Washington. . Eine Drohne tötet die Nummer Zwei von El Kaida. Die Einsätze häufen sich

Jay Carney wurde für seine Verhältnisse ungewohnt deutlich. Der Drohnen-Angriff, dem am Montag im afghanisch-pakistanischen Grenzgebiet El Kaidas Nr. 2 zum Opfer fiel, sagte der Sprecher von US-Präsident Barack Obama, „untergräbt die Moral und den Zusammenhalt des Netzwerks und bringt es dem Untergang so nah wie zuvor“.

Abu Jahja al-Libi, genannt „der Libyer“, ein Endvierziger, der Amerika 2005 durch seine Flucht aus dem Hochsicherheitsgefängnis in Bagram/Afghanistan in Verlegenheit gebracht hatte, galt nach der Exekution von Osama Bin Laden vor einem Jahr in Washingtoner Geheimdienstkreisen nicht nur als „charismatische Figur, erfahrener Kommandeur und Religionsführer“. Seth Jones, Terrorismus-Experte bei der Rand Corporation: „Libi war ein wichtiges Bindeglied zu den El Kaida-Filialen auf der arabischen Halbinsel. Auch wenn niemand unersetzbar ist – sein Tod wird die Netzwerke dort beeinträchtigen.“

Pakistan protestiert gegen Aktion

Über die genauen Umstände der Hinrichtung mit Hilfe eines unbemannten Flugkörpers ist bisher wenig bekannt. Aus amerikanischen Sicherheitskreisen hieß es, Libi, auf den ein Kopfgeld von einer Million Dollar ausgesetzt war, sei bereits Ende Mai bei einem Drohnen-Angriff verwundet und danach zur Behandlung in einen anderen Ort in der pakistanischen Provinz Nord-Waziristan gebracht worden. Bei dem zweiten Versuch, ihn zu töten, seien mehrere Gefolgsleute ebenfalls ums Leben gekommen.

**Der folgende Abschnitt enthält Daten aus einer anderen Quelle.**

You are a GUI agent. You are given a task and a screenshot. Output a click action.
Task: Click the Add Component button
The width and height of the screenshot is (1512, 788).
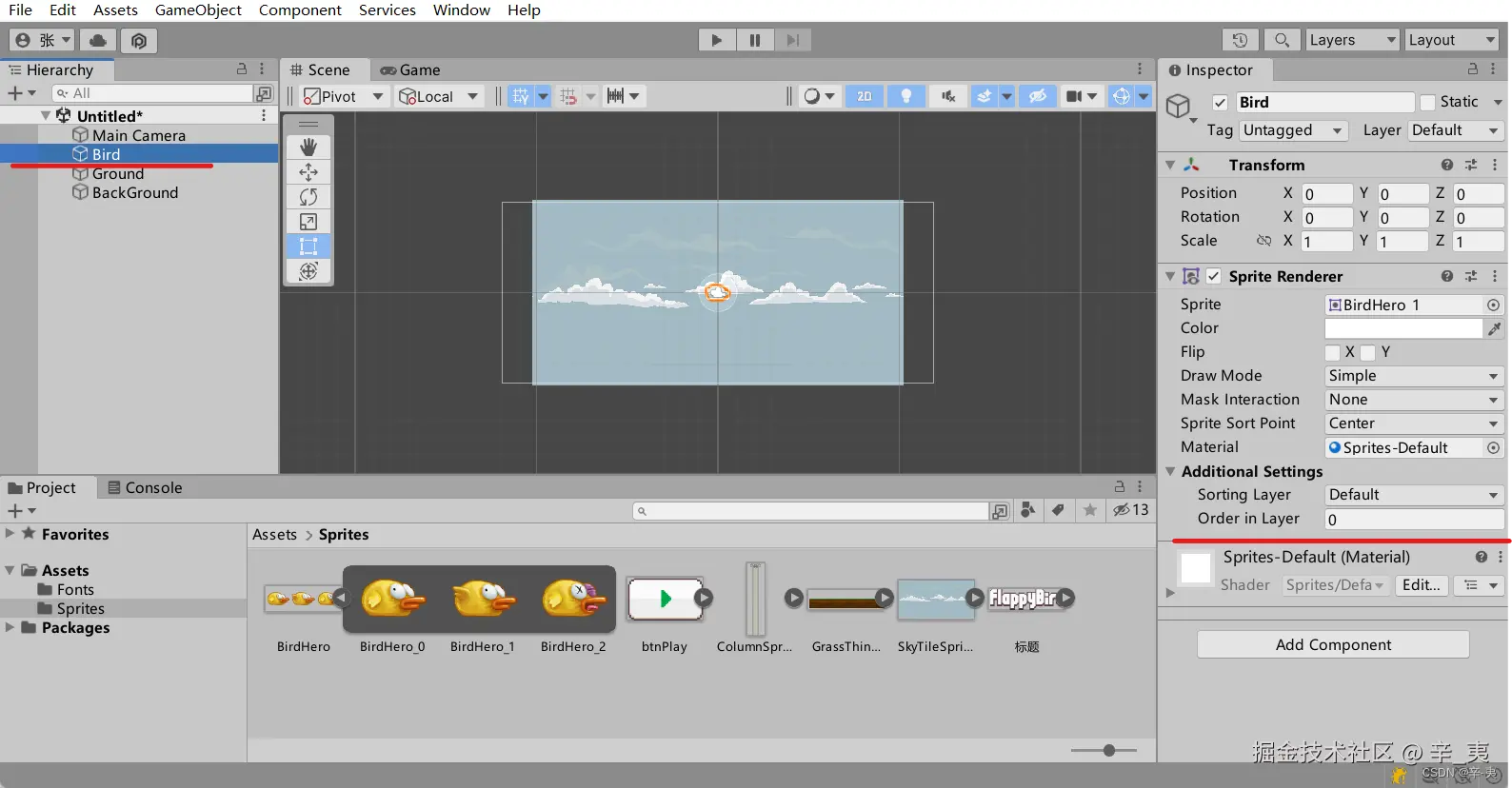(x=1332, y=645)
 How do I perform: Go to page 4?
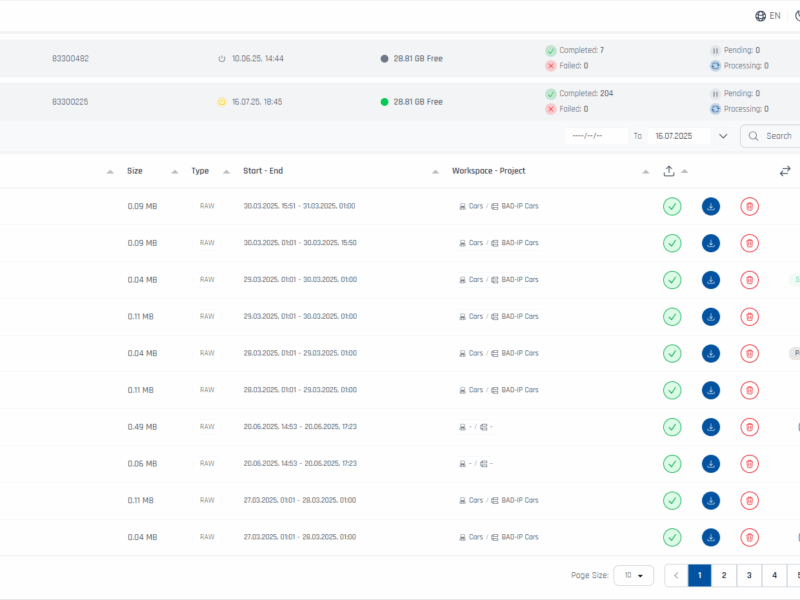pos(774,575)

Wie schon bei vorherigen Drohnen-Einsätzen der USA protestierte die Regierung in Islamabad scharf. Sie sieht in den Angriffen einen Verstoß gegen die Souveränität Pakistans und internationales Recht. Nach Recherchen des US-Internetportals „Long War Journal“ hat die Obama-Regierung in diesem Jahr bereit über 40 Drohnen-Einsätze in Pakistan, Somalia und dem Jemen angeordnet. Wie die „New York Times“ berichtete, wird jedes Todeskommando persönlich vom Präsidenten autorisiert. Dem Auswahlprozess gehe ein Verfahren voraus, bei dem 100 Fachleute aus dem Verteidigungsministerium, dem Geheim-Dienst CIA und anderen Anti-Terror-Behörden jeweils dienstags („Terror Tuesday“) per Video-Konferenz über mögliche Zielpersonen beraten. Anhand von Fotos, Lebensläufen und Lagebeurteilungen soll sich Obama über das Bedrohungspotenzial jedes einzelnen Todeskandidaten unterrichten lassen, bevor er den Daumen senkt.

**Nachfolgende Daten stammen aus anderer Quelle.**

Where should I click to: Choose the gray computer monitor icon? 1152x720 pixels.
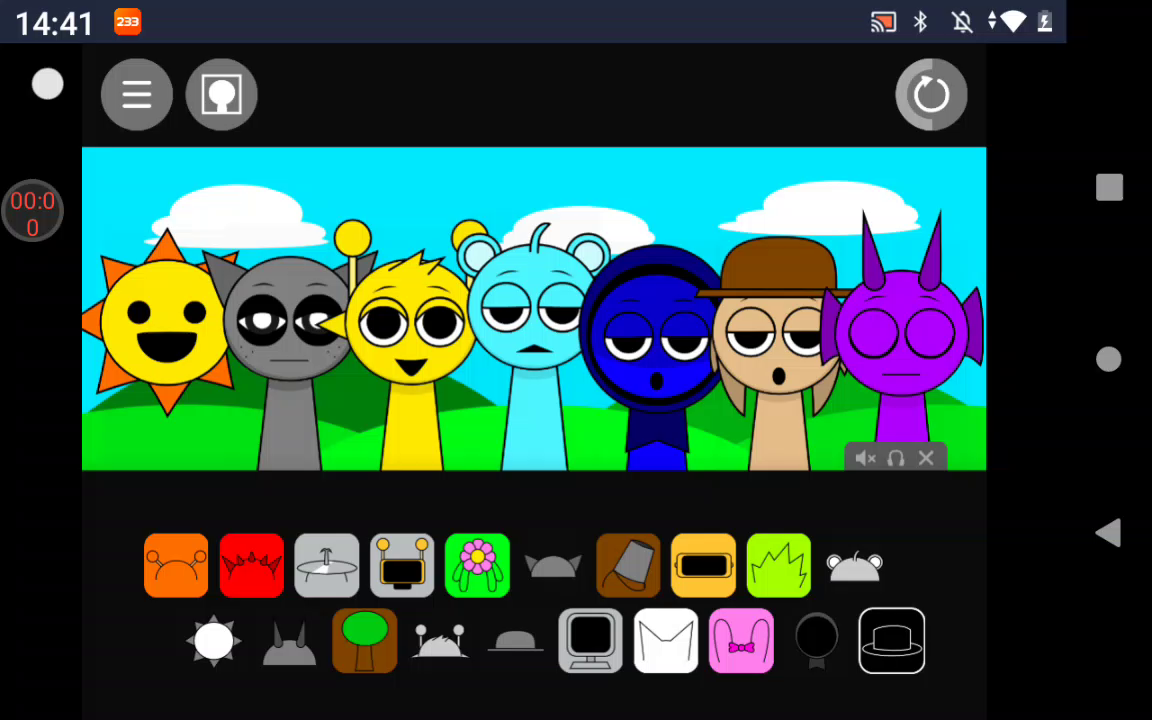[590, 641]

Kritiker bezeichnen die Drohnen-Strategie, die Obama im Februar erstmals öffentlich eingestand, als „ungesetzlich“ und „verabscheuungswürdig“. Die Langzeitwirkung dieser Strategie werde den Hass auf Amerika weiter wachsen lassen, befürchten Bürgerrechts-Organisationen wie ACLU. Dort wird bemängelt, dass bei den Drohnen-Einsätzen Kollateralschäden in der Zivilbevölkerung nach Logik der Dinge nicht auszuschließen seien, dass Gelegenheits-Dschihadisten und erwiesene Hardcore-Terroristen über einen Kamm geschoren und die Souveränitätsrechte anderer Länder auf post-koloniale Weise missachtet würden.

Vorbild für Russland und China?

Innerhalb der US-Regierung ist die Drohnen-Strategie Obamas nicht unumstritten. „Sie spart Geld, vermeidet tote US-Soldaten, zahlt sich innenpolitisch aus und erweckt den Eindruck von Stärke“, zitiert die „New York Times“ den früheren Geheimdienst-Koordinator Dennis Blair, „welchen Schaden sie den nationalen Interessen Amerikas zufügt, wird sich erst auf Sicht zeigen.“ Schon heute beobachteten Russland und China den Präzedenz-Fall, dass die Supermacht USA regelmäßig Drohnen in fremde Länder schicken, um unliebsame Gegner zu töten, mit großer Aufmerksamkeit. Nachahmungseffekte seien mittelfristig nicht auszuschließen.